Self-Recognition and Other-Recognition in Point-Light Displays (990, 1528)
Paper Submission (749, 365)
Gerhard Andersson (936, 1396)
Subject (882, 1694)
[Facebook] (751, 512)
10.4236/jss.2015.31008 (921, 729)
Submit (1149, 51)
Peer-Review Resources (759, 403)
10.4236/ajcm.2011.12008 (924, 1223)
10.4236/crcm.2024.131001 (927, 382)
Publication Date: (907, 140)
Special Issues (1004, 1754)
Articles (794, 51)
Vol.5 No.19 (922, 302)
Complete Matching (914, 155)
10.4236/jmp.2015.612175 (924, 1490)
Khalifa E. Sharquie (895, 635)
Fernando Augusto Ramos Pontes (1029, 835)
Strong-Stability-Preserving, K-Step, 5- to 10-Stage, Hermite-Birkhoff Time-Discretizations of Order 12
= = =
> **Exercise prompt**
Set down each entry again, unchanged.

> **Result of the exercise**
Self-Recognition and Other-Recognition in Point-Light Displays (990, 1528)
Paper Submission (749, 365)
Gerhard Andersson (936, 1396)
Subject (882, 1694)
[Facebook] (751, 512)
10.4236/jss.2015.31008 (921, 729)
Submit (1149, 51)
Peer-Review Resources (759, 403)
10.4236/ajcm.2011.12008 (924, 1223)
10.4236/crcm.2024.131001 (927, 382)
Publication Date: (907, 140)
Special Issues (1004, 1754)
Articles (794, 51)
Vol.5 No.19 (922, 302)
Complete Matching (914, 155)
10.4236/jmp.2015.612175 (924, 1490)
Khalifa E. Sharquie (895, 635)
Fernando Augusto Ramos Pontes (1029, 835)
Strong-Stability-Preserving, K-Step, 5- to 10-Stage, Hermite-Birkhoff Time-Discretizations of Order 12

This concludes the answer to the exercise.